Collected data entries
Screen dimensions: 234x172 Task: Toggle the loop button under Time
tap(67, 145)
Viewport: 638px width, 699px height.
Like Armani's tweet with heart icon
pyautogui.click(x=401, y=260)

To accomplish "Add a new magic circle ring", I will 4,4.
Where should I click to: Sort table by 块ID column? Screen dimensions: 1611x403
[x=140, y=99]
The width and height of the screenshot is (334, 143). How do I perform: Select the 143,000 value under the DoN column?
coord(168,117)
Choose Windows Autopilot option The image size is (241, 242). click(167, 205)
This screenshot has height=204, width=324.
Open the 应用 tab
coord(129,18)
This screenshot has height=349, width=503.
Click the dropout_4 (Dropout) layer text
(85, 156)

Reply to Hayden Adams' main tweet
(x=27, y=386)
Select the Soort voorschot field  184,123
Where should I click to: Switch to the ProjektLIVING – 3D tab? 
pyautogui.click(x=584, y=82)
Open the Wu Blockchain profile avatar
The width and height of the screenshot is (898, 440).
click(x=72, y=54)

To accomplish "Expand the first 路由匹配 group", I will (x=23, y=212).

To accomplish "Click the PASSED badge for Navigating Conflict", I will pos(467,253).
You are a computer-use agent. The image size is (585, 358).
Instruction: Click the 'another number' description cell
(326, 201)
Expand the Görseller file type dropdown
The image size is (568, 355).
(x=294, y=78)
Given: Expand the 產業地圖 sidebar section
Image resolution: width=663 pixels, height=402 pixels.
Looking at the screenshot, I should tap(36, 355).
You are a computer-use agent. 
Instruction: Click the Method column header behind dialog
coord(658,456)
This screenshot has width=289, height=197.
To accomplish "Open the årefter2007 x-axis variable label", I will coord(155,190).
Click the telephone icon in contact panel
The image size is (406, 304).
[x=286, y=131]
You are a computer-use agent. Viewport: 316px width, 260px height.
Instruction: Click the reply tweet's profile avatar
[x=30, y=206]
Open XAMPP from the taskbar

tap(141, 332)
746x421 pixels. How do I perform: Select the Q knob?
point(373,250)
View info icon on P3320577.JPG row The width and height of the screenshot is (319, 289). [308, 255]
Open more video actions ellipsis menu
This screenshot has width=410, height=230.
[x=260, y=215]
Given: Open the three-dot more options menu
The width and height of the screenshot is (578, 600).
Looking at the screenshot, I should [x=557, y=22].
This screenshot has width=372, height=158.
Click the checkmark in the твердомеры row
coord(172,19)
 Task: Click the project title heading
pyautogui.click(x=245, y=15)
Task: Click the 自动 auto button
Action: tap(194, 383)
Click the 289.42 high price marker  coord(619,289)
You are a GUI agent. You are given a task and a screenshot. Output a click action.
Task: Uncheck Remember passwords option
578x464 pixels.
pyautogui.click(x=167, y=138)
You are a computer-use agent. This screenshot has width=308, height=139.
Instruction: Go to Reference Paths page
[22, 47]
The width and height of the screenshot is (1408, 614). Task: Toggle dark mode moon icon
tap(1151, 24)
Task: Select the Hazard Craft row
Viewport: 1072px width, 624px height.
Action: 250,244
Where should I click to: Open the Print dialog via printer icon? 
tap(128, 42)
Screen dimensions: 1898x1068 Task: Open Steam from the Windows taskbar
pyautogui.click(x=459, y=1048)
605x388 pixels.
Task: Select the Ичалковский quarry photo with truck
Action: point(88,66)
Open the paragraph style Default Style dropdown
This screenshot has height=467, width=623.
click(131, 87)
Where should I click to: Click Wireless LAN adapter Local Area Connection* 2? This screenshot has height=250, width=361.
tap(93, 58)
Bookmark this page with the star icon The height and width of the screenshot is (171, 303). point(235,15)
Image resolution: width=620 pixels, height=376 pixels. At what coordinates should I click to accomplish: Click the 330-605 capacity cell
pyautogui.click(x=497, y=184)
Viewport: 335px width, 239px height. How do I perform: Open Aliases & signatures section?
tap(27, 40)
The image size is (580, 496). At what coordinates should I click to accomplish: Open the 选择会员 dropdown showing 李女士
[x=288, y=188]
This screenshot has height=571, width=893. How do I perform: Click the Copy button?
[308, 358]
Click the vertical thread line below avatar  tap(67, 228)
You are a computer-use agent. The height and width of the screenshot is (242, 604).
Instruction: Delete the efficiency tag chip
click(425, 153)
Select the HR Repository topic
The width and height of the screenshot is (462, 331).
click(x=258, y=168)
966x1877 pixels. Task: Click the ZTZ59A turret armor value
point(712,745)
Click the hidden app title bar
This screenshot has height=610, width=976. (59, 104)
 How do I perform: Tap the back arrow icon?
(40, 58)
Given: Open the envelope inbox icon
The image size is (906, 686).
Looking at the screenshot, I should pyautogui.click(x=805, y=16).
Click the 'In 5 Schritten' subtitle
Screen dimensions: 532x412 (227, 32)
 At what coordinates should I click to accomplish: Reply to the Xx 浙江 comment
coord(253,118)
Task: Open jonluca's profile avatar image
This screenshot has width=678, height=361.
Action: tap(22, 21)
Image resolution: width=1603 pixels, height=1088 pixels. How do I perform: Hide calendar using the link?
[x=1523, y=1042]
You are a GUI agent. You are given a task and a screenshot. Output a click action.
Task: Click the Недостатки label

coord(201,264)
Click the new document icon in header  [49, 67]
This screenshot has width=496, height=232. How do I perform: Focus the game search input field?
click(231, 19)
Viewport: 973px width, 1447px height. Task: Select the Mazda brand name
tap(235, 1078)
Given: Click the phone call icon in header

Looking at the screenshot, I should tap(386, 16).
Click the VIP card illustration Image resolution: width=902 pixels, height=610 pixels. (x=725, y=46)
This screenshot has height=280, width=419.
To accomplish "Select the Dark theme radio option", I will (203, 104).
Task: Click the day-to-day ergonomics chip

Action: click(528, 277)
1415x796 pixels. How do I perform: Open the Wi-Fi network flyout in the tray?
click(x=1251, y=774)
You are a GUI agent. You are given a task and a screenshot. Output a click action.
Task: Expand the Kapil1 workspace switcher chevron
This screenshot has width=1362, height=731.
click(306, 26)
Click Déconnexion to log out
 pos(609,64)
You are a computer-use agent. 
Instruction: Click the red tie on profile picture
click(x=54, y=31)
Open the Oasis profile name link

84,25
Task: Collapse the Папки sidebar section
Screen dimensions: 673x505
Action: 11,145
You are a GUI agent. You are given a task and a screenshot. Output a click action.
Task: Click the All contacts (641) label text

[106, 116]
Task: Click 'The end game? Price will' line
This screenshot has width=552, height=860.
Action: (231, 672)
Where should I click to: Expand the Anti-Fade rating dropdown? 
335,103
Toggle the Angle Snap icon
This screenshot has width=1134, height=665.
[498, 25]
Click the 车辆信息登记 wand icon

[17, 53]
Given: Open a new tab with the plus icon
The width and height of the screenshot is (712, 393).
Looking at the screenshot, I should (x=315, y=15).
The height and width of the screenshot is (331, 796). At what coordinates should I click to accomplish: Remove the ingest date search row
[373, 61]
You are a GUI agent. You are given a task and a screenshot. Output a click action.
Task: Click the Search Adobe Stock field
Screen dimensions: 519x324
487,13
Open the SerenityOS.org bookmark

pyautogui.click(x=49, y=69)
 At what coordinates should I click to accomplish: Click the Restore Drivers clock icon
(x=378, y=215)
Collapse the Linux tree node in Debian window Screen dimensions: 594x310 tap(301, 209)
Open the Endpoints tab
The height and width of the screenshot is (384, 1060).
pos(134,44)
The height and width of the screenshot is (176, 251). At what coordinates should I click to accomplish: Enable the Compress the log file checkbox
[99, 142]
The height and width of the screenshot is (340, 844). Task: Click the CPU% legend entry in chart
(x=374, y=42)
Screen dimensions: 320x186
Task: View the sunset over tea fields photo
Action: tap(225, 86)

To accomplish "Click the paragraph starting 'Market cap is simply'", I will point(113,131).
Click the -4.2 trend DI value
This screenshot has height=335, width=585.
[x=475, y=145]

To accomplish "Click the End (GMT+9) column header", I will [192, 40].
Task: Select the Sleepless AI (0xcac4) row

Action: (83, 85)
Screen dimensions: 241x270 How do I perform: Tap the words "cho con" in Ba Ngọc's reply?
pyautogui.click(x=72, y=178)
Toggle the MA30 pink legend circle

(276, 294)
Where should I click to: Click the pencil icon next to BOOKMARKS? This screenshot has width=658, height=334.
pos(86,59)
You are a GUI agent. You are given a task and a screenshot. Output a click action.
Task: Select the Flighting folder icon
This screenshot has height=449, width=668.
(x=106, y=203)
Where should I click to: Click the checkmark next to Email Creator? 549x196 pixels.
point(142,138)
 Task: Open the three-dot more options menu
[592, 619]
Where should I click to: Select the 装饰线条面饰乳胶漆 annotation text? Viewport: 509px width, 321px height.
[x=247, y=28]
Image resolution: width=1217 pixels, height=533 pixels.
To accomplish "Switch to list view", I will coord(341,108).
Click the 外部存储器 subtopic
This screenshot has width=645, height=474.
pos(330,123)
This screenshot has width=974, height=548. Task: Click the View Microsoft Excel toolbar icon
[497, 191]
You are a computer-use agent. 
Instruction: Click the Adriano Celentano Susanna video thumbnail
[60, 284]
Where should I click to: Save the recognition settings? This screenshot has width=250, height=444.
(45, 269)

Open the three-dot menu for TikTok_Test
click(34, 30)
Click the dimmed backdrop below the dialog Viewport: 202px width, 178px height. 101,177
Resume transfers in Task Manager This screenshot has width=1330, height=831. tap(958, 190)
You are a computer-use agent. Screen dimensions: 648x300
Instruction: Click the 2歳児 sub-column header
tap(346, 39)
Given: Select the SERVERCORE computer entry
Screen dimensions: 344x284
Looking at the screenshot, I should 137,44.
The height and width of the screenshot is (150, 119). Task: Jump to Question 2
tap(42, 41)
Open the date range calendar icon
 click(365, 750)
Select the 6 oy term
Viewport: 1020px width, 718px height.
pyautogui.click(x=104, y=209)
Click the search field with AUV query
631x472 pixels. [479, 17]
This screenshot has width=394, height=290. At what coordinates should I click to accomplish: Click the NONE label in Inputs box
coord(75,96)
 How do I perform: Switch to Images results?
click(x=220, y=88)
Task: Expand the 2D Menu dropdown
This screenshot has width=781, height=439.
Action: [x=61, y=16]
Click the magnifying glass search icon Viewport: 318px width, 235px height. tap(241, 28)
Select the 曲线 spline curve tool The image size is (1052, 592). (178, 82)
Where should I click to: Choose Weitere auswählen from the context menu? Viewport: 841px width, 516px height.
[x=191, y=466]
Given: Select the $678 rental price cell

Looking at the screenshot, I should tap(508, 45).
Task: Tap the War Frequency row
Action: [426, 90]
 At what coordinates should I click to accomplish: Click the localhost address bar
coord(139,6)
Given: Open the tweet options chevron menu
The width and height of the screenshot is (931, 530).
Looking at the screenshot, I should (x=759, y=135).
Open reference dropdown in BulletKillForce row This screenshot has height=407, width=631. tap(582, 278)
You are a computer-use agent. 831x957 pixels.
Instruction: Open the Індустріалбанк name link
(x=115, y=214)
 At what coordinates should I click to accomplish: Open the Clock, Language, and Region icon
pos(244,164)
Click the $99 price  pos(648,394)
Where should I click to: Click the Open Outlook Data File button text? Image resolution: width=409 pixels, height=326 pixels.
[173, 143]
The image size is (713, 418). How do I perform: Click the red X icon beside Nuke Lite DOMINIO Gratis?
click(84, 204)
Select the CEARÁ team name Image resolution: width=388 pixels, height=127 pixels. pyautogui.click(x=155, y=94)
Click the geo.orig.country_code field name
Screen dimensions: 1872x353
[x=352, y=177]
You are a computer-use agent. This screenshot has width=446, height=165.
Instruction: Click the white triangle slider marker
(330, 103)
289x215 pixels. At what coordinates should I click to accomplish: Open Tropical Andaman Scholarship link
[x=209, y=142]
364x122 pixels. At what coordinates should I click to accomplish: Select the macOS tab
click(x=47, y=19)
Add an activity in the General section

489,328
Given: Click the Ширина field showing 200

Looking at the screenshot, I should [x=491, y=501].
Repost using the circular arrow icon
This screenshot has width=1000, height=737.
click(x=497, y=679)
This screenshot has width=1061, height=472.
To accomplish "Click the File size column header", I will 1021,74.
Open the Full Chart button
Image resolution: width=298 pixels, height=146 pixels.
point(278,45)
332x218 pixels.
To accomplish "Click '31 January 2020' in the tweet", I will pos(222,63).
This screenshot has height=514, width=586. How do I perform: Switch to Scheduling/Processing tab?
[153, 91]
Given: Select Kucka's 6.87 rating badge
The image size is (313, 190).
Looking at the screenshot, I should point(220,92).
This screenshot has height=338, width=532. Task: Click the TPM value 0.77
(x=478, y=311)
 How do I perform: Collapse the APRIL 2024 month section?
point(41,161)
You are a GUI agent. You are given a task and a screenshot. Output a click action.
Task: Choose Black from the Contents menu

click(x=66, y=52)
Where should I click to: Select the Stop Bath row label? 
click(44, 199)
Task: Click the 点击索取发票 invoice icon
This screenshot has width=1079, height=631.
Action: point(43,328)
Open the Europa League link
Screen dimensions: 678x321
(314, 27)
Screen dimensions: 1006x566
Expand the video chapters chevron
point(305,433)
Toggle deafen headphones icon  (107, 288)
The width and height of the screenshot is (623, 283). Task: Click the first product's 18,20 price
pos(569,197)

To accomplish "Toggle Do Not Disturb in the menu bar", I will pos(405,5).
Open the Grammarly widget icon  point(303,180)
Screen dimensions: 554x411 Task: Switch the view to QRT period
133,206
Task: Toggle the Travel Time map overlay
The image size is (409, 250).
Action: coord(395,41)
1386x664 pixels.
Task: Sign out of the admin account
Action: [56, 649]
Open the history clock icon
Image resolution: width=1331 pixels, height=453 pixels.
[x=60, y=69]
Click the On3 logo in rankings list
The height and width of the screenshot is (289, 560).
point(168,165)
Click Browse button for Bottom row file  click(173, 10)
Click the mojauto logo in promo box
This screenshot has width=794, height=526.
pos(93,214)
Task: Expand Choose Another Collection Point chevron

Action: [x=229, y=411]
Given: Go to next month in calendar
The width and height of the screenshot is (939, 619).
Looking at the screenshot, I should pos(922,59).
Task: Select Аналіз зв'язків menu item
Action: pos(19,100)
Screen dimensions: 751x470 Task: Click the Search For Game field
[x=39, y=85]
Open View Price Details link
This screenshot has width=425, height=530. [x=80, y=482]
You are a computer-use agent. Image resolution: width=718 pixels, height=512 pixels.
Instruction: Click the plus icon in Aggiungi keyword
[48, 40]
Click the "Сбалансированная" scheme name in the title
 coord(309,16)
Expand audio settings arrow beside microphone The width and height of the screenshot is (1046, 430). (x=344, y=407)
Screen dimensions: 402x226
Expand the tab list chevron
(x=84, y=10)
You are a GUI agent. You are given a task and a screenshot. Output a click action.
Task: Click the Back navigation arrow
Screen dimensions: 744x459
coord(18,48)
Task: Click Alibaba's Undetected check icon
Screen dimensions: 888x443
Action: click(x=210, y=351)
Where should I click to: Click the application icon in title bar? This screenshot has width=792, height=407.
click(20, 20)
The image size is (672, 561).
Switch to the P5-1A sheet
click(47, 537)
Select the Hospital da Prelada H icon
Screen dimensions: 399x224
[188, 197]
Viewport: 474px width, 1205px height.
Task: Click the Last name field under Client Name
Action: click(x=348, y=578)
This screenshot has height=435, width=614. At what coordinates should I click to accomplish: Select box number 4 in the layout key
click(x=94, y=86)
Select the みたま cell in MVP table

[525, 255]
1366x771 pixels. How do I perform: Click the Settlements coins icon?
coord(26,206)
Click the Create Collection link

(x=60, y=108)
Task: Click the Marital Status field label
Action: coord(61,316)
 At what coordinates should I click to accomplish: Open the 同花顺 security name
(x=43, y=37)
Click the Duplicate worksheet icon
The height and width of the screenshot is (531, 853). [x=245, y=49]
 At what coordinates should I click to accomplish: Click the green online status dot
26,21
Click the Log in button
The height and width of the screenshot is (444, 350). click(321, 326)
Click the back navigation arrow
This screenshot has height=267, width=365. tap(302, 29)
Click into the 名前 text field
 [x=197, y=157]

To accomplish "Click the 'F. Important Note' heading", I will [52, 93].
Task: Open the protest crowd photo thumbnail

▸ **Exercise brief**:
Looking back over the data above, restate word for word the lines that begin at the line with "364x122 pixels. At" and end at the line with "This screenshot has width=1061, height=472.", inclusive.

▸ **Task solution**:
364x122 pixels. At what coordinates should I click to accomplish: Select the macOS tab
click(x=47, y=19)
Add an activity in the General section

489,328
Given: Click the Ширина field showing 200

Looking at the screenshot, I should [x=491, y=501].
Repost using the circular arrow icon
This screenshot has width=1000, height=737.
click(x=497, y=679)
This screenshot has width=1061, height=472.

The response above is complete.